Ramazan dolayısıyla birçok yerde iftar yapıyoruz. Bazen evimizde, bazen lüks bir davette, bazense mütevazı bir iftar çadırında... Şimdi gelin, bir iftar yemeği serüvenine çıkarayım sizi…
Bir de bakıyorsunuz ki birçok yemek artmış, tabağında kalmış
Ramazan’ın ilk günü. Evinizde ailenizle birlikte iftar edeceksiniz. Oruç, alışkın olmadığınız için çok etkilemiş sizi. Bir de mükellef yemekler hazırlanmış ilk iftar yemeği olması hasebiyle. Bir de yemeğin yanında vazgeçilmez tatlı; güllaç var.
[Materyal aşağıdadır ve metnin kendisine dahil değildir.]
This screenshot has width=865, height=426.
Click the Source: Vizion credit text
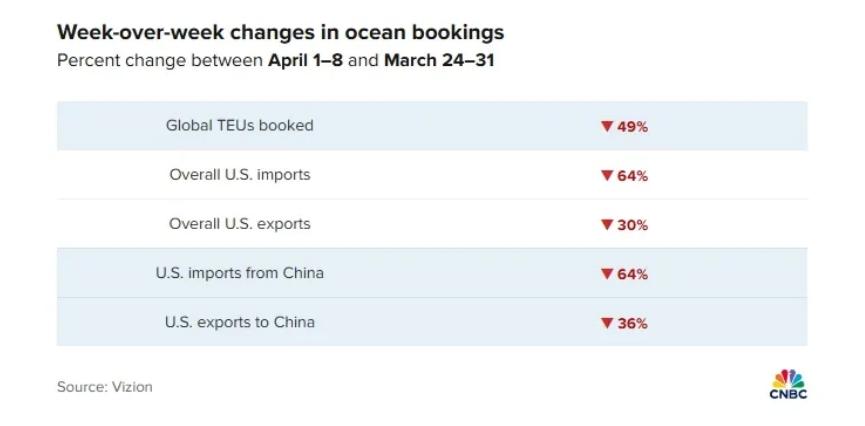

Sofrayı kurdunuz ve sabırsızlıkla bekliyorsunuz. Önünüzde öyle çok çeşit var ki ezan okunana kadar hangisinden yiyeceğinizi düşünüyorsunuz. İftar vakti gelip çatıyor, ezan-ı şerif okunuyor ve oruçlar açılıyor.15-20 dakika içerisinde yemeğinizi bitiriyor, sanki patlayana kadar yemiş gibi hissediyorsunuz. Bir de bakıyorsunuz ki birçok yemek artmış, tabağında kalmış.

Tam burada ne hissedersiniz? O yemeklerin çöpe gideceğini düşünür müsünüz, yoksa hiç düşünmeden çöpe mi atarsınız? Siz bunları düşünedurun, bir de lüks bir iftar sofrasına gidelim.
Davete icabet etmek üzere, lüks bir iftar sofrasına konuk oluyorsunuz. Balından tereyağına, böreğinden tatlısına her şey var. İftar vakti geliyor, ezan-ı şerif okunuyor ve önceki günde olduğu gibi oruçlar açılıyor. İki kelam etmeyip hızlı hızlı yiyorsunuz, zaten garsonlar o tabağı alıp şu tabağı önünüze sürüyorlar. Artık bir süre sonra yiyemiyor, ve birçok tabağınızı yarım bırakıyorsunuz. Bir de burada düşünmenizi isterim; o bıraktığınız yemeklerin akıbeti ne oldu? Son olarak bunu da düşünedurun, son bir iftar sofrasına daha gidelim.
Bir belediyenin iftar sofrasındasınız. Tanımadığınız yaklaşık 5 bin kişiyle iftar edeceksiniz. Burada bulunan çoğu insan muhtaç, veya evine yetişememiş işçi memur. Ve yine iftar gelip çatıyor, ezan-ı şerif okunuyor ve oruçlar açılıyor. Yemekler hızlı hızlı yeniyor, yemeğini bitiren kalkıp gidiyor. Kimi ekmeğini bırakıyor, kimi tabağında yemeğini... Sonra çadır boşaldığında toplanan o artıklar nereye gidiyor dersiniz?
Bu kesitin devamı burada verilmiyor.